* _Source extract_:
|---|

J-STORIES - Animal testing has been used in medicine since the time of the Ancient Greeks and plays a key role in the development of new drugs. However, not only are there growing ethical concerns today about using animals, in Japanese universities the practicability of animal experiments is under threat from budget cuts, labor shortages, and potential for accidents.
If only there was a way to conduct experiments without taking the lives of animals and also make things easier for researchers and medical students? That was the question posed by Shimane University and Osaka-based company Avantec. Their solution was a VR-based 3D experimental animal simulation. In October 2023, the medical start-up ERISA began marketing this system to use in training pharmacologists.
According to Professor Koichiro Wada of Shimane University's Faculty of Medicine, who spearheaded the development of the simulator, although some experiment simulators are already in use, they tend to be complicated and difficult to use. The budget for training has been dramatically reduced, so it was very difficult to introduce expensive equipment.
“We introduced a tablet-based training simulator, but the 2D video was not enough and we felt the need for a more realistic simulator,” he told J-Stories.
The newly commercialised pharmacology VR simulator BMP-VR is operated while wearing a VR headset and using a controller. But instead of 2D images, the display uses 3D animation to show the animal's movements and reactions.

|---|

* _Exercise data_:
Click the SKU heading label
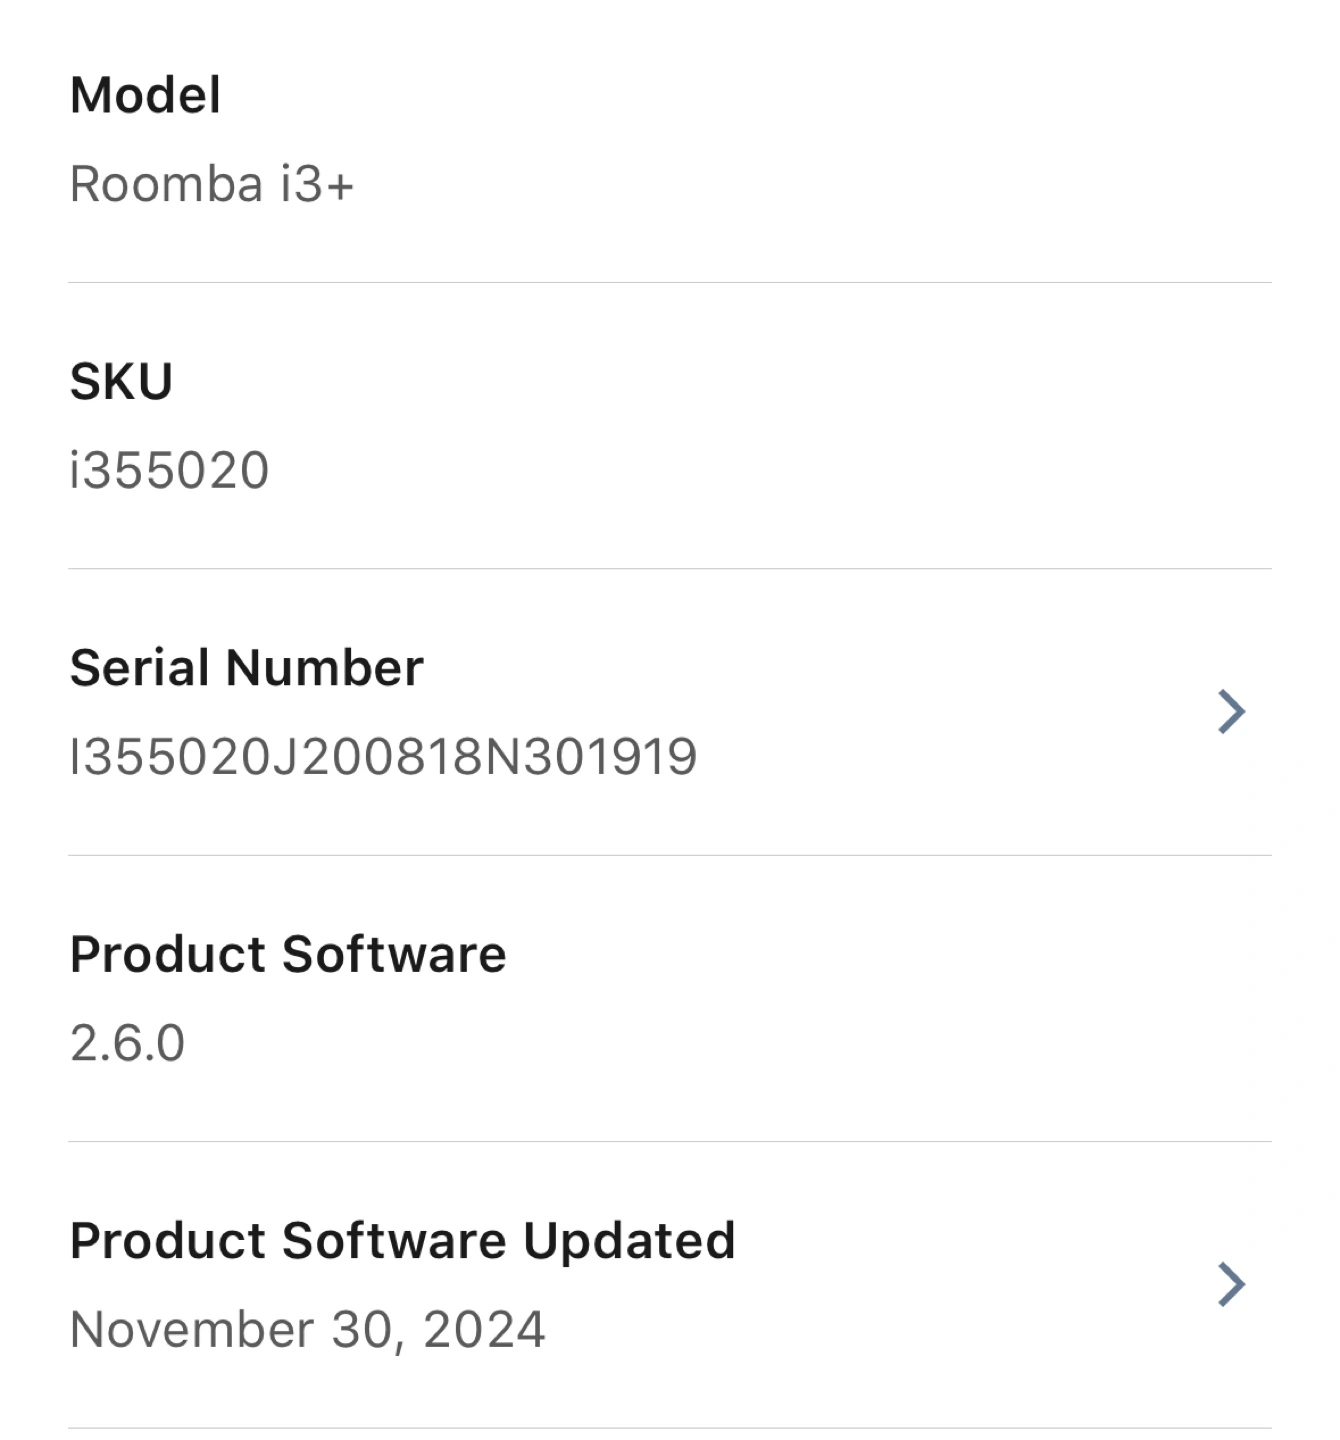This screenshot has width=1340, height=1440. 121,381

|---|

List every factor that the article on VR animal simulation says threatens the practicability of animal experiments in Japanese universities.

* _The answer_:
Budget cuts, labor shortages, and potential for accidents.